# Weitere CTF Termine in Schleswig-Holstein



## schraeuble (16. Februar 2005)

Die CTF's (Crosscountry Tourenfahren) erfreuen sich immer mehr Beliebtheit hier in Schleswig-Holstein und HH. Die Starterzahlen liegen zwischen 60 und 100 Leuten, Tendenz steigend !

Info's der Veranstaltungen unter Termine 2005


----------



## edvars (16. Februar 2005)

Danke dir,

Ich habe noch ein par link's zu verschiedene renn veranstaltungen in Dänemark,  wo die "renndichte" grosser ist als in Norddeutschland. Viele von die rennen befindet sich nicht weit von Hamburg. Für die meisten rennen in Dänemark braucht man eine Licens, oft kann man ein eintaglicens
kaufen(wegen versicherung). Bei UCI rennen gibt's seperate regeln. 

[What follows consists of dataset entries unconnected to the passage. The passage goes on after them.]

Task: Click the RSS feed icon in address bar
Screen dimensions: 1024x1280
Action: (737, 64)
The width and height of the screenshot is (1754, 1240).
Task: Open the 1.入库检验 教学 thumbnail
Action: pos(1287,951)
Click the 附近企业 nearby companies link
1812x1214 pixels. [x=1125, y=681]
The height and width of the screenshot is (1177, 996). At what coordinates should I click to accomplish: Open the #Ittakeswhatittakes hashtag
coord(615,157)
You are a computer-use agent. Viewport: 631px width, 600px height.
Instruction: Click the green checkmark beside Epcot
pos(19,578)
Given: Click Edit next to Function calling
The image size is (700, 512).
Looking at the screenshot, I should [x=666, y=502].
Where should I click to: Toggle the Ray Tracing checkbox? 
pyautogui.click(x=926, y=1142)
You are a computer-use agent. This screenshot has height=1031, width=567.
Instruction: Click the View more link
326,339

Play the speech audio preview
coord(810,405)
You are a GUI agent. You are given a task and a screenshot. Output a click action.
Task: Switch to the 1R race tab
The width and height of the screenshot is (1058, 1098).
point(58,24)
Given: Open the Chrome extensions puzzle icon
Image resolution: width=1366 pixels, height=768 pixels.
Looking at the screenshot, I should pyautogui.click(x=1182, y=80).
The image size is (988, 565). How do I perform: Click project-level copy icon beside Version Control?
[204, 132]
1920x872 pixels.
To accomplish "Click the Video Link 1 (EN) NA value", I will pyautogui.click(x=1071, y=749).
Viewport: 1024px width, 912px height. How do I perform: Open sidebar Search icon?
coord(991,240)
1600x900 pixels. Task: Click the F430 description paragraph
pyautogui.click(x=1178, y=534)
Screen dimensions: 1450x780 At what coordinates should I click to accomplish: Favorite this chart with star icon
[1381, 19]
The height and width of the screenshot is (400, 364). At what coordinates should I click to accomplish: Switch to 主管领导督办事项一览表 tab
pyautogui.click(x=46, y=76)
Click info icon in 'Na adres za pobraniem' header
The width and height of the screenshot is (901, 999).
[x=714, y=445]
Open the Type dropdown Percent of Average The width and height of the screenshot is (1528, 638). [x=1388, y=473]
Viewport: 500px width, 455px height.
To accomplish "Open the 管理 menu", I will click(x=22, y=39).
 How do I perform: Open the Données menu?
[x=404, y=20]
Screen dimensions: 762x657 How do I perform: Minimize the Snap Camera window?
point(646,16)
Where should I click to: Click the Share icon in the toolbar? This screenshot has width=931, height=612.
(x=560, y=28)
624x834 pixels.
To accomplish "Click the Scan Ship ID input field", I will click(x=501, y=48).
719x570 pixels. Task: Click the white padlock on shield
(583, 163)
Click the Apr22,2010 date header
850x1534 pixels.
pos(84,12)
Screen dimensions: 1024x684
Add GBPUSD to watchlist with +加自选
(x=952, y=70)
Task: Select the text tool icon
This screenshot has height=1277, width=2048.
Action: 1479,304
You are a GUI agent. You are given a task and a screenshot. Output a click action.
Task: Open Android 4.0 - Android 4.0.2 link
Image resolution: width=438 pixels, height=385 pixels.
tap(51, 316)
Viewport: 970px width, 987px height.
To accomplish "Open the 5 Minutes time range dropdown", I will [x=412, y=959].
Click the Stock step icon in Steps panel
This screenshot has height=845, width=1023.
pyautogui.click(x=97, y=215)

Erstmahl die Amatuerkalender

http://www.dcu-cykling.dk/index.php?p=dcu/motion/kalender.php

Verschidene MTB, Marathon und Cyclocross rennen, einige haben UCI status.

http://www.mtb-cross.dk/

Hier Strassenrennen.

http://www.dcu-cykling.dk/index.php?p=dcu/kalender/kalender.php


----------



## MTB-News.de




----------



## schraeuble (17. Februar 2005)

Das ist ja richtig nett, wir fahren zwar nicht oft in Dänemark oben, aber es reizt schon immer mal wieder. Für uns sind ehr Marathon Veranstaltungen von Interesse, bzw. sowas ähnliches wie dieser Grenze-Löpet in Rodekro, das ist ja irgendwie ein Mischmasch aus Marathon mit Zeitwertung und CTF (Cross-Countrytourenfahren ohne Zeitwertung).   
Und wie wir festgestellt haben gibt es da bei euch im Winter ziemlich viele Veranstaltungen. Sind das eigentlich Rennen bei euch oder ehr sowas ähnliches wie bei uns die CTF's ? 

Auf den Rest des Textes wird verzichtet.